Would you restate all the entries exactly, leaving nothing out?
:: DATASET ::
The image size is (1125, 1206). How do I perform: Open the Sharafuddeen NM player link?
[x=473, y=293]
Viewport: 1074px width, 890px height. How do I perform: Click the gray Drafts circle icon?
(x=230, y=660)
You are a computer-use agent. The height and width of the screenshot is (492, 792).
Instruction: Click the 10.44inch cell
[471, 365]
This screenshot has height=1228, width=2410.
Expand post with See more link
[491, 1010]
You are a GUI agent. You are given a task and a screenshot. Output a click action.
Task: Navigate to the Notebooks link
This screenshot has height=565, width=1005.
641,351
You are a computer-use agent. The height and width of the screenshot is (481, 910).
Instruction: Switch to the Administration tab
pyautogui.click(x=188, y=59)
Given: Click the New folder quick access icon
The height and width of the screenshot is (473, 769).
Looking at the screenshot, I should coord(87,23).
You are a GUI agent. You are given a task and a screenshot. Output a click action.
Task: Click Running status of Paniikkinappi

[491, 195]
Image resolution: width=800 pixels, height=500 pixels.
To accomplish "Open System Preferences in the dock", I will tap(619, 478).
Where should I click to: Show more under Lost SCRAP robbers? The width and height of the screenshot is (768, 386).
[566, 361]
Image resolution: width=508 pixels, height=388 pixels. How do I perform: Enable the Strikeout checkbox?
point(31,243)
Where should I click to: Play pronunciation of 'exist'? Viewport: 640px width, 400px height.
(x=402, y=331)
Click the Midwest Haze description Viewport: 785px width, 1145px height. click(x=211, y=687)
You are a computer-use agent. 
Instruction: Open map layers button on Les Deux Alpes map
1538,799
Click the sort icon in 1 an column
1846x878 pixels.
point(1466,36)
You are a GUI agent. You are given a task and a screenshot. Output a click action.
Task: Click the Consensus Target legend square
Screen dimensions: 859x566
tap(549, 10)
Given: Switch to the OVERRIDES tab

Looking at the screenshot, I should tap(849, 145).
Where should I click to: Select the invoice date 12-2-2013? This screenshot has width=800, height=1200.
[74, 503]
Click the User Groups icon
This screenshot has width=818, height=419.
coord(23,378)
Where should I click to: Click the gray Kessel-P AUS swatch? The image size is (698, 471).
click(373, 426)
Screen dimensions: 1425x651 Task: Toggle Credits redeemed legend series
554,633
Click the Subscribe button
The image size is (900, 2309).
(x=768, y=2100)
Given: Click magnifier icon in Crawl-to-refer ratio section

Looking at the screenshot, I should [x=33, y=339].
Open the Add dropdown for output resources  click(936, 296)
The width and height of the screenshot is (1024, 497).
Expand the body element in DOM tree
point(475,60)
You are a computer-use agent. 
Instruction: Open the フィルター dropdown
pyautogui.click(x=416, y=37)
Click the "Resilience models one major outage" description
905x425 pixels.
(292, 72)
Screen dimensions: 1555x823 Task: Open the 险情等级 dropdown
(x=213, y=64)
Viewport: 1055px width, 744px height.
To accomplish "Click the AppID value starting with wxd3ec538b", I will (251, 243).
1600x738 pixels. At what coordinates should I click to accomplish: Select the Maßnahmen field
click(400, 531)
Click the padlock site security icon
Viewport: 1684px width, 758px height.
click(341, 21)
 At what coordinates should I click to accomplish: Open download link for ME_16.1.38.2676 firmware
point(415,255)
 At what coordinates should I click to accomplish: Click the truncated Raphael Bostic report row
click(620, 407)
:::
▶ **RESULT**:
The image size is (1125, 1206). How do I perform: Open the Sharafuddeen NM player link?
[x=473, y=293]
Viewport: 1074px width, 890px height. How do I perform: Click the gray Drafts circle icon?
(x=230, y=660)
You are a computer-use agent. The height and width of the screenshot is (492, 792).
Instruction: Click the 10.44inch cell
[471, 365]
This screenshot has height=1228, width=2410.
Expand post with See more link
[491, 1010]
You are a GUI agent. You are given a task and a screenshot. Output a click action.
Task: Navigate to the Notebooks link
This screenshot has height=565, width=1005.
641,351
You are a computer-use agent. The height and width of the screenshot is (481, 910).
Instruction: Switch to the Administration tab
pyautogui.click(x=188, y=59)
Given: Click the New folder quick access icon
The height and width of the screenshot is (473, 769).
Looking at the screenshot, I should coord(87,23).
You are a GUI agent. You are given a task and a screenshot. Output a click action.
Task: Click Running status of Paniikkinappi

[491, 195]
Image resolution: width=800 pixels, height=500 pixels.
To accomplish "Open System Preferences in the dock", I will tap(619, 478).
Where should I click to: Show more under Lost SCRAP robbers? The width and height of the screenshot is (768, 386).
[566, 361]
Image resolution: width=508 pixels, height=388 pixels. How do I perform: Enable the Strikeout checkbox?
point(31,243)
Where should I click to: Play pronunciation of 'exist'? Viewport: 640px width, 400px height.
(x=402, y=331)
Click the Midwest Haze description Viewport: 785px width, 1145px height. click(x=211, y=687)
You are a computer-use agent. 
Instruction: Open map layers button on Les Deux Alpes map
1538,799
Click the sort icon in 1 an column
1846x878 pixels.
point(1466,36)
You are a GUI agent. You are given a task and a screenshot. Output a click action.
Task: Click the Consensus Target legend square
Screen dimensions: 859x566
tap(549, 10)
Given: Switch to the OVERRIDES tab

Looking at the screenshot, I should tap(849, 145).
Where should I click to: Select the invoice date 12-2-2013? This screenshot has width=800, height=1200.
[74, 503]
Click the User Groups icon
This screenshot has width=818, height=419.
coord(23,378)
Where should I click to: Click the gray Kessel-P AUS swatch? The image size is (698, 471).
click(373, 426)
Screen dimensions: 1425x651 Task: Toggle Credits redeemed legend series
554,633
Click the Subscribe button
The image size is (900, 2309).
(x=768, y=2100)
Given: Click magnifier icon in Crawl-to-refer ratio section

Looking at the screenshot, I should [x=33, y=339].
Open the Add dropdown for output resources  click(936, 296)
The width and height of the screenshot is (1024, 497).
Expand the body element in DOM tree
point(475,60)
You are a computer-use agent. 
Instruction: Open the フィルター dropdown
pyautogui.click(x=416, y=37)
Click the "Resilience models one major outage" description
905x425 pixels.
(292, 72)
Screen dimensions: 1555x823 Task: Open the 险情等级 dropdown
(x=213, y=64)
Viewport: 1055px width, 744px height.
To accomplish "Click the AppID value starting with wxd3ec538b", I will (251, 243).
1600x738 pixels. At what coordinates should I click to accomplish: Select the Maßnahmen field
click(400, 531)
Click the padlock site security icon
Viewport: 1684px width, 758px height.
click(341, 21)
 At what coordinates should I click to accomplish: Open download link for ME_16.1.38.2676 firmware
point(415,255)
 At what coordinates should I click to accomplish: Click the truncated Raphael Bostic report row
click(620, 407)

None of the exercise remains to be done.